Richard Kurtz (b. 1955 in Newark, NJ) is a self-taught painter and mixed media artist whose work is featured in the private collections of Sophie Calle, Lester Marks, Audrey Heckler, and Monty Blanchard. Kurtz’s work is housed in institutions like the de Young Museum, The Museum of Everything in London, and The University of Miami Rare Book Collection. He currently lives in Los Angeles.

".... the poignant point of Kurtz's work, which uses the tropes and icons of machismo to expose deep vulnerabilities and the difficulties inherent in punching through our dreams and desires. In these trials and tribulations, he is akin to Bukowski or Hemingway before him. The tough guy with the big heart, moral righteousness, and literary or artistic ambitions still have plenty of potential juice."

John Carver • THE Magazine

"Unlike the overblown, male-centric sexuality of say Josef Hofer’s drawings, Richard’s male characters are dressed with boxing gloves, and the women are covered in lingerie. Body decoration has a history in Art Brut, in the sense that Jean Debuffet collected prisoners’ tattoos for his Collection de l‘Art Brut in Laus- anne. I’m guessing they are not fully nude in Richard’s work because there is an art to seduction. The power in hiding your cards is real whether you are boxing or seducing."

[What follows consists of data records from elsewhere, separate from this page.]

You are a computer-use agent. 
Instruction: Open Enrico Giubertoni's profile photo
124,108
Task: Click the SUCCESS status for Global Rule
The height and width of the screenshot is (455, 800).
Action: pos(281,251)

Catherine Haley Epstein • Wrestlers and Golden Books, The Art of Richard Kurtz

“Richard Kurtz: The 1040 & Other Works” was listed by Curate LA in, “This Weeks Must-See Art” and the show was also featured on Artillery magazine’s Intagram

"Richard Kurtz is a textural adventur- er, exploring the surfaces of old bank bags, antique luggage, children’s books — all of it left in his wake stamped with his flat, painterly icons in reds, blacks, and whites: boxing colors, bold and physical. This feisty imagery stands in contrast to the artist’s soft-spoken, meditative personality, making it that much more intriguing."